Gain/Loss of derivatives for complex vector fields

In $\C_z\times\R_t$ we consider the function $g=g(z)$, set $g_1=\di_z g$, $g_{1\bar 1}=\di_z\dib_zg$ and define the operator $L_g=\di_z+ig_1\di_t$. We discuss estimates with loss of derivatives, in the sense of Kohn, for the system $(\bar L_g,f^kL_g)$ where $(\bar L_g,L_g)$ is $\frac1{2m} $ subelliptic at 0 and $f(0)=0,\,\,df(0)\neq0$. We prove estimates with a loss $l=\frac{k-1}{2m} $ if the "multiplier" condition $|f|\simgeq |g_{1\bar 1}|^{\frac1{2(m-1)}}$ is fulfilled. (For estimates without cut-off, subellipticity can be weakened to compactness and this results in a loss of $l=\frac [{2(m-1)}$.) For the choice $(g,f^k)=(|z|^{2m},\bar z^k)$ this result was obtained by Kohn and Bove-Derridj-Kohn-Tartakoff for $m=1$ and $m\geq1$ respectively.

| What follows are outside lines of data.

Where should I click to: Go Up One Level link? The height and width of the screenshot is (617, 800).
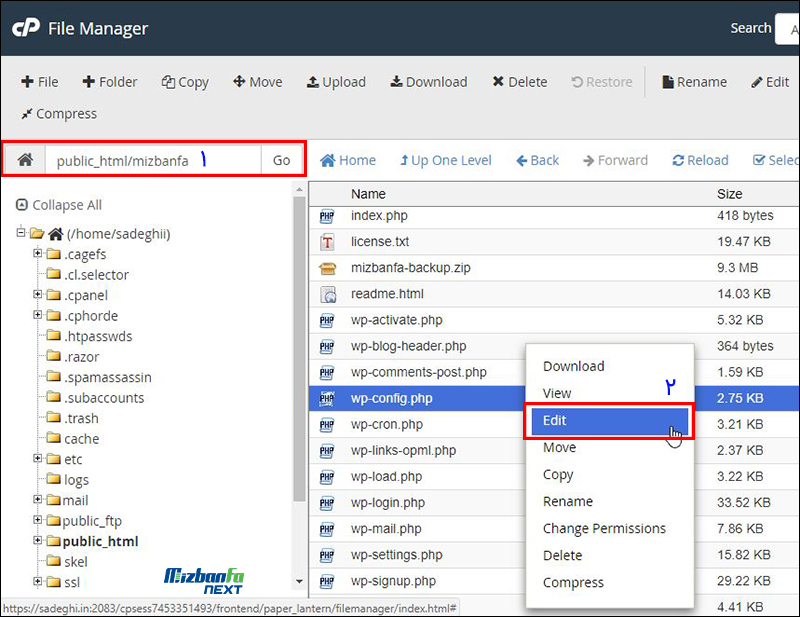[x=446, y=160]

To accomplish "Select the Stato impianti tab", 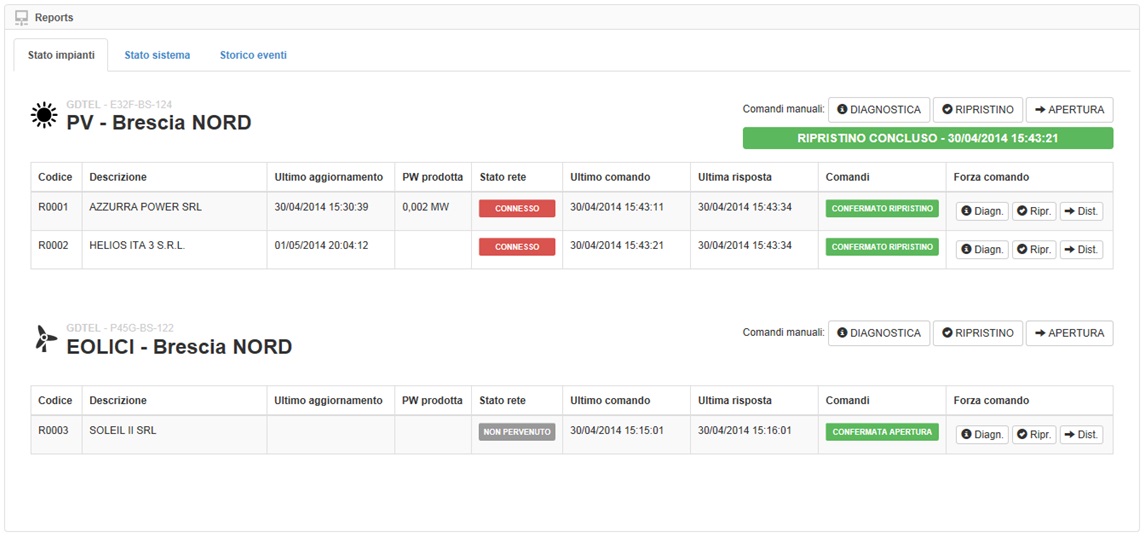I will tap(61, 55).
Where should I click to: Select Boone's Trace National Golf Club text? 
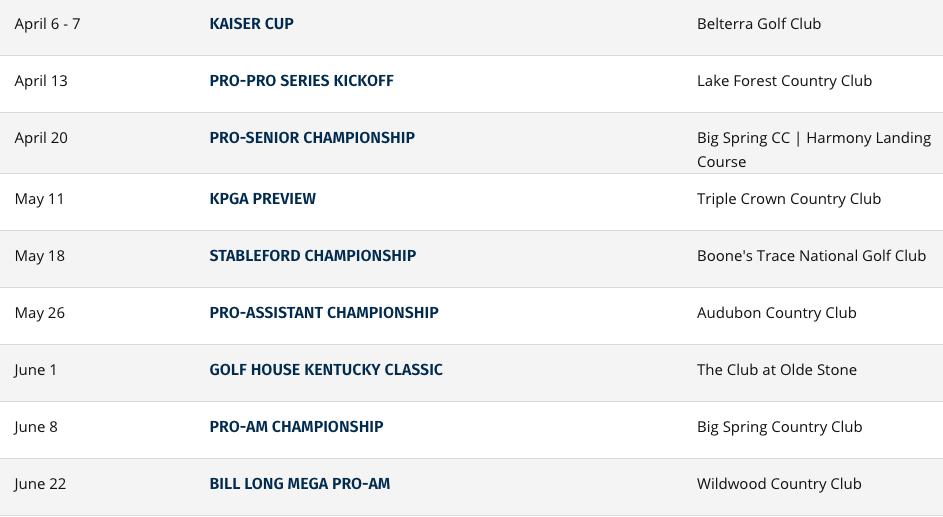click(811, 256)
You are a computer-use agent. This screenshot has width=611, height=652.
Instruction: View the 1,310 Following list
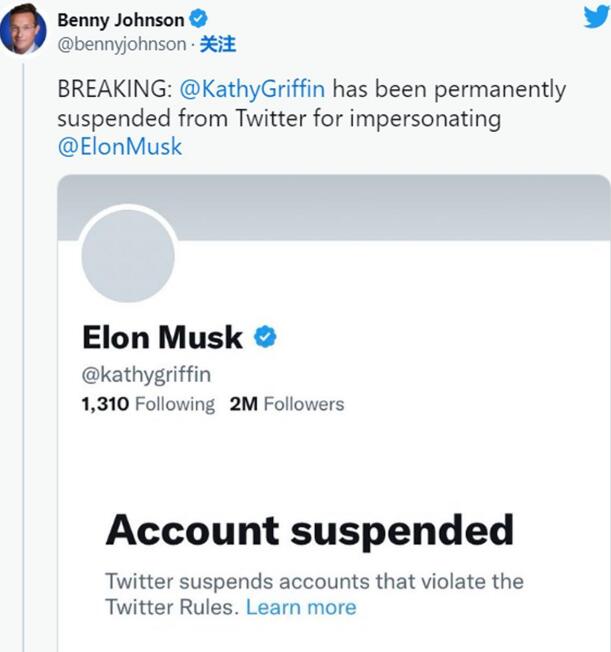[x=147, y=404]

Also, the loss $l=\frac{k-1}{2m}$ was proven to be optimal. We show that it remains optimal for the model $(g,f^k)=(x^{2m},x^k)$. Instead, for the model $(g,f^k)=(|z|^{2m},x^k)$, in which the multiplier condition is violated, the loss is not lowered by the type and must be $\geq \frac{k-1}2$.